Лично я предпочитаю Seagate, хотя это так, если есть на складе, то беру, а если нет, то Samsung.

----------


## pig

У нас исторически продаются Maxtor и Seagate. Надёжные. Бывает, отъезжают, но редко. Процент отказов примерно одинаковый.

----------


## RiC

У меня последний раз умер 80-й Segate прожив ровно год, сейчас Samsung 160, пока живёт, уже 2-й год пощёл, бедов пока не наблюдается, в принципе нравится, тихий и почти не греется.
У самхунга ещё 3 года гарантии по которой, случаё чего, его можно поменять через сервис-центр в отличии от остальных, что тоже бонус.
Segate греются и тарахтят громко.
На мой вкус любой, главное что-бы не Китай(Тайвань), китай в основном сыпется в течении года - двух, не советую IBM, их "трупиков" у меня на работе скопилось больше чем всех отстальных вместе взятых.

----------


## ALEX(XX)

Порой приходят бракованые партии, жалоб бывает волна.

----------


## Geser

> У меня последний раз умер 80-й Segate прожив ровно год, сейчас Samsung 160, пока живёт, уже 2-й год пощёл, бедов пока не наблюдается, в принципе нравится, тихий и почти не греется.

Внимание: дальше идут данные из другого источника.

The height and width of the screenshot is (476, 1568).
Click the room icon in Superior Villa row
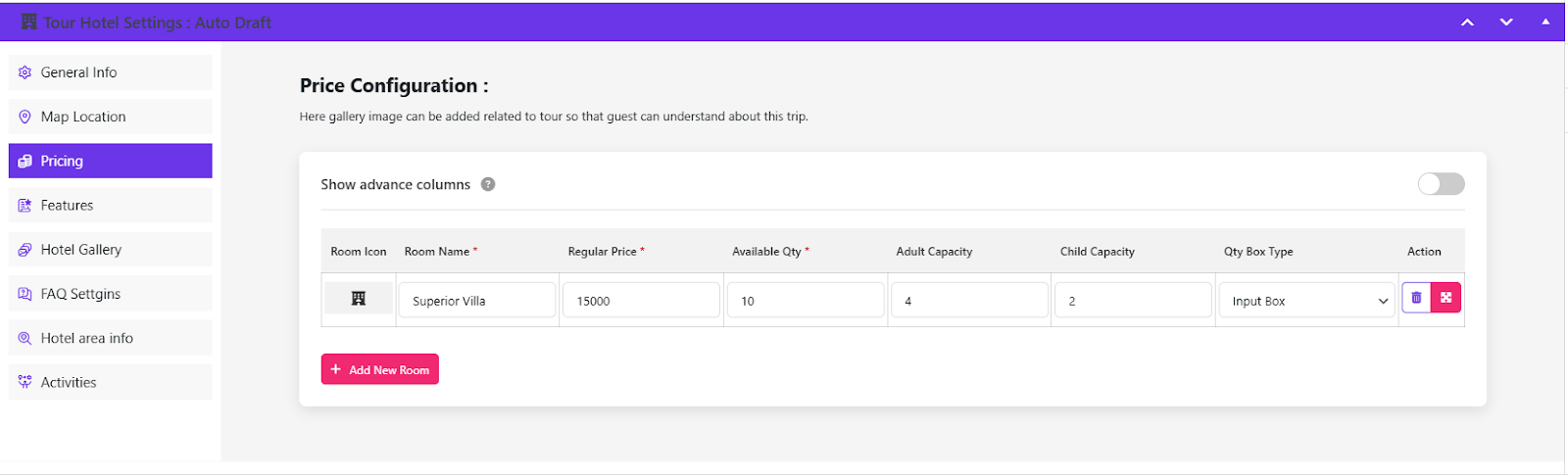(359, 299)
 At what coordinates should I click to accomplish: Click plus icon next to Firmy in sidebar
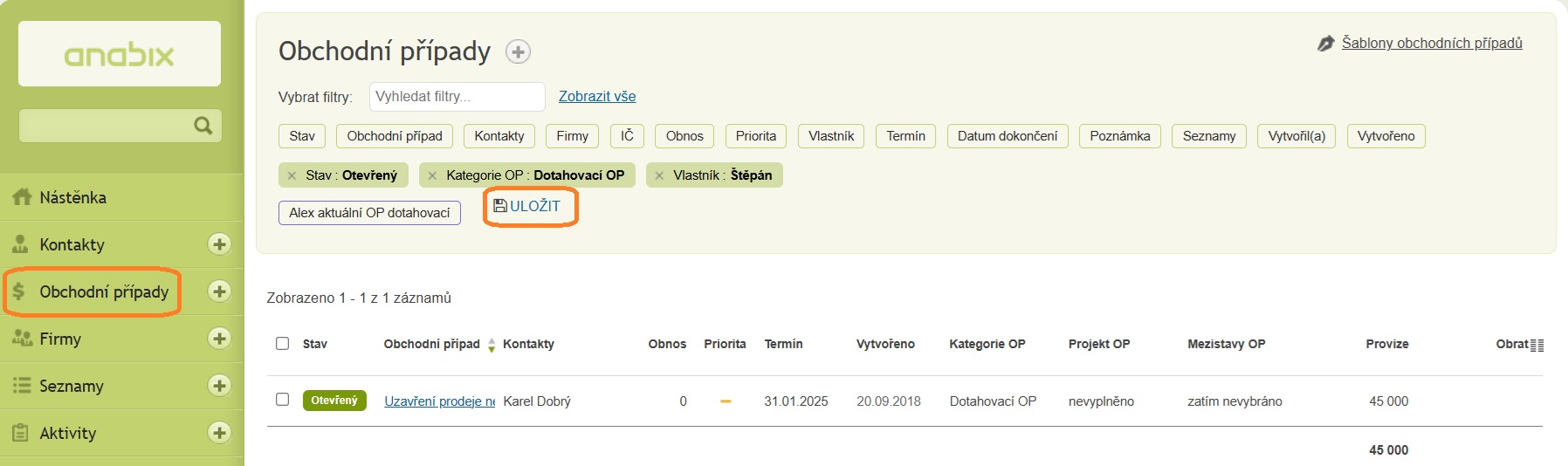(x=219, y=339)
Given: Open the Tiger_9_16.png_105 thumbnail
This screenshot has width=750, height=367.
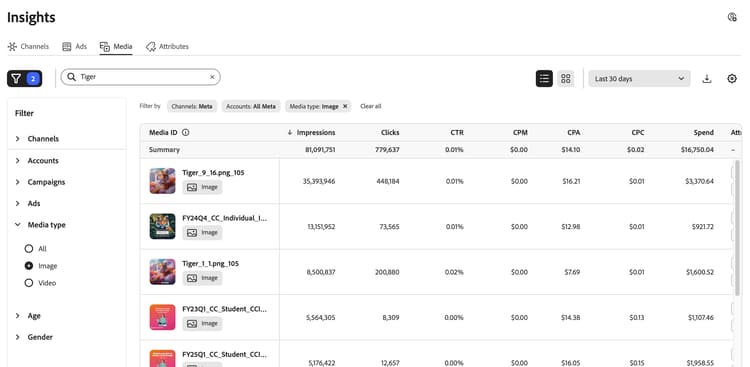Looking at the screenshot, I should click(162, 180).
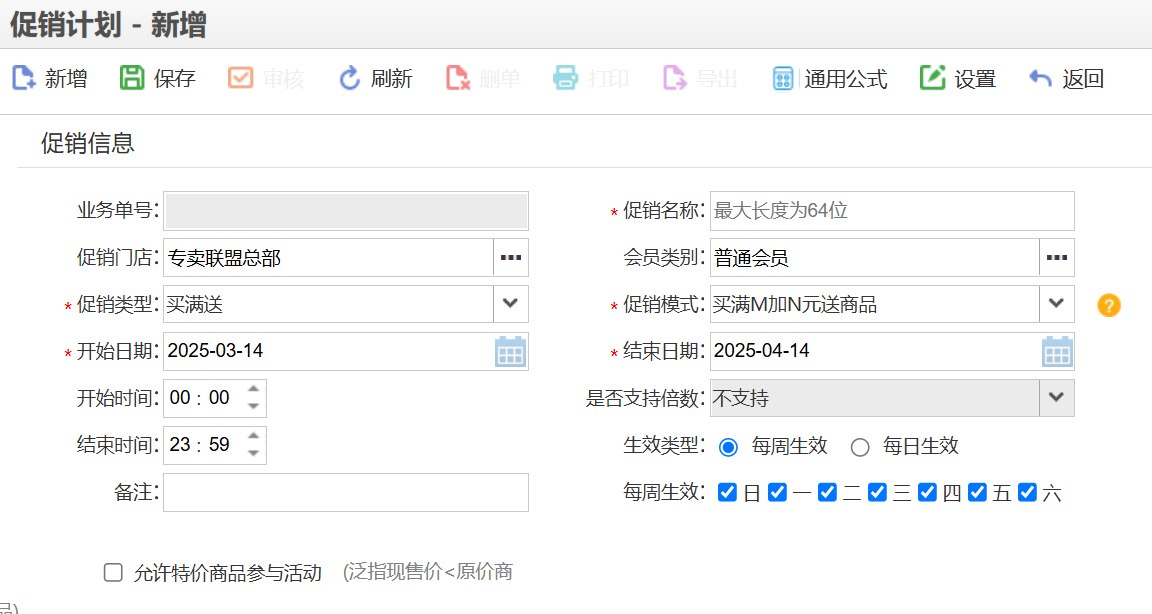Click the ellipsis button beside 促销门店
This screenshot has width=1152, height=614.
click(511, 257)
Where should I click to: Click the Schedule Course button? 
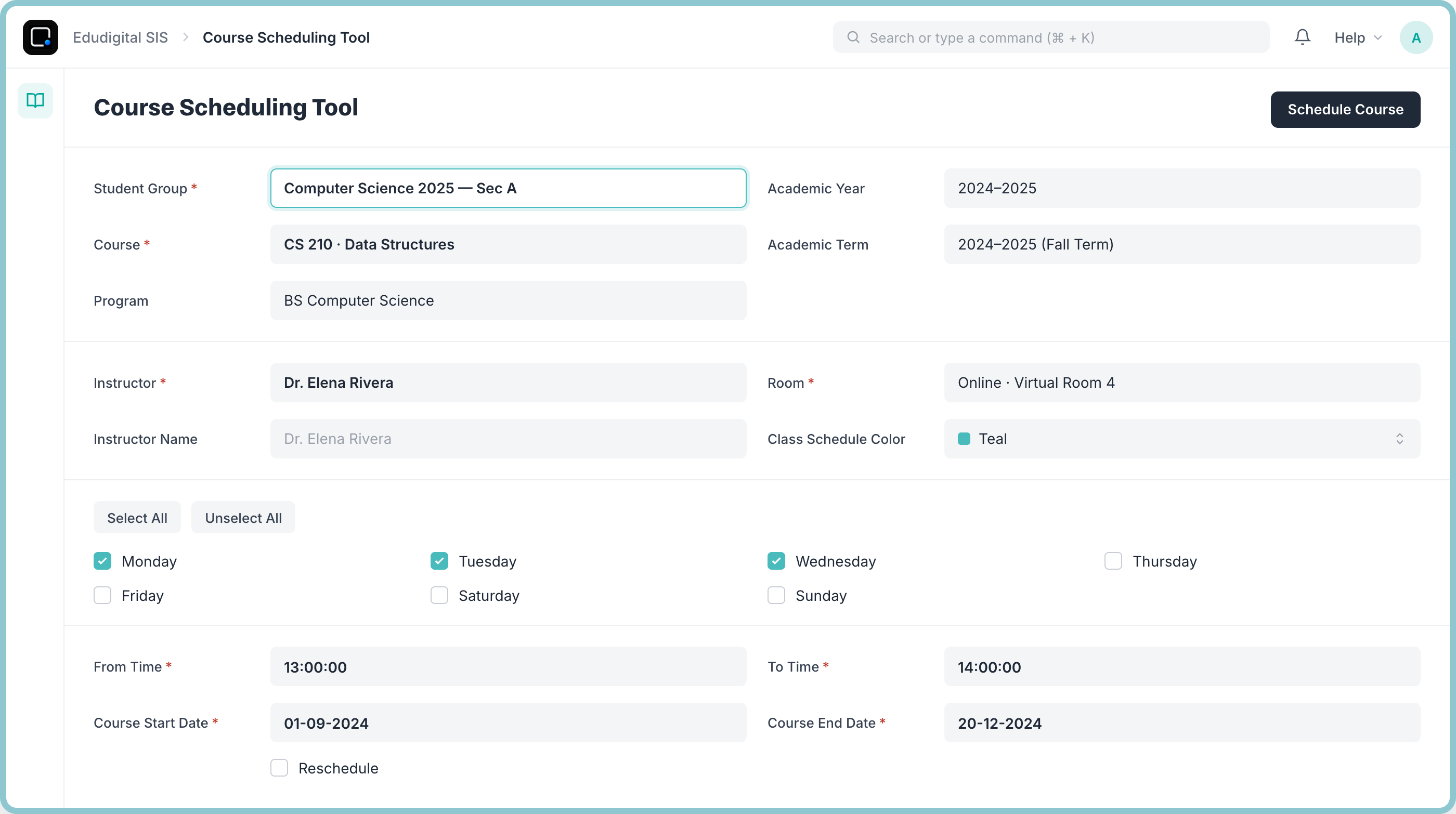1345,110
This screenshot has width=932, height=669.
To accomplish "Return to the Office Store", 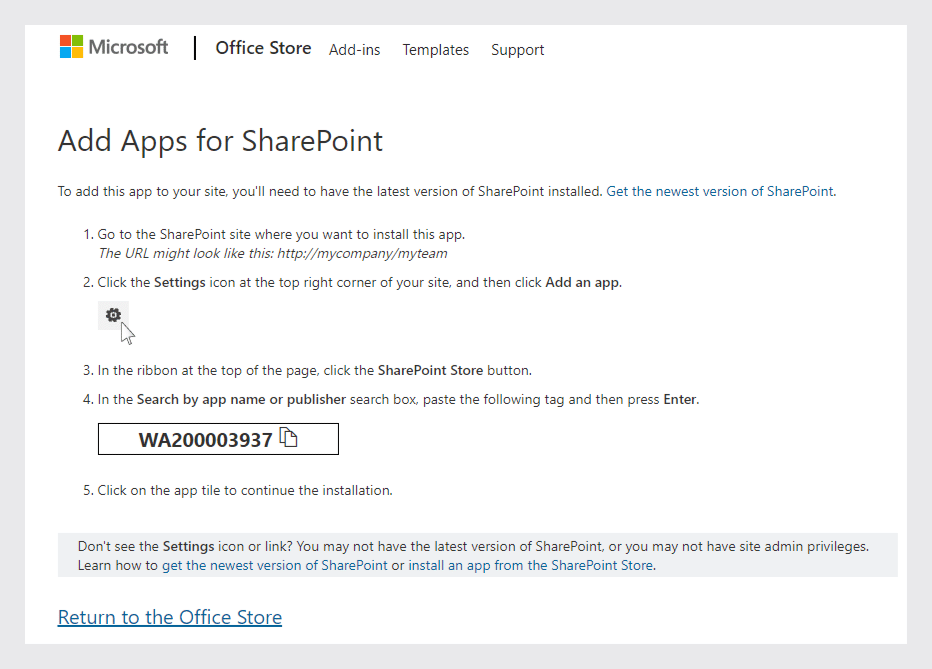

У меня было 4 винта WD. Проработали по 2-5 лет без проблем. Сейчас вот взял Maxtor, и он начал сыпаться через год с лишним  :Sad:

----------


## RiC

> У меня было 4 винта WD. Проработали по 2-5 лет без проблем. Сейчас вот взял Maxtor, и он начал сыпаться через год с лишним


WD - хорошо, те которые Малазия, нареканий нет, у меня их десятка 2 -уже больше года все в строю.

----------


## Iceman

Голосовал за Seagate - весчь ;-)). На работе "умерла" парочка Самсунгов. Корейцы - САКС. Также не люблю Футжитсу. Как WD сейчас - не знаю. Раньше нравились.

----------


## pig

Fujitsu больше нет. Не помню, кому они это направление сдали. А IBM нынче называется Hitachi.

----------


## Iceman

> Fujitsu больше нет. Не помню, кому они это направление сдали. А IBM нынче называется Hitachi.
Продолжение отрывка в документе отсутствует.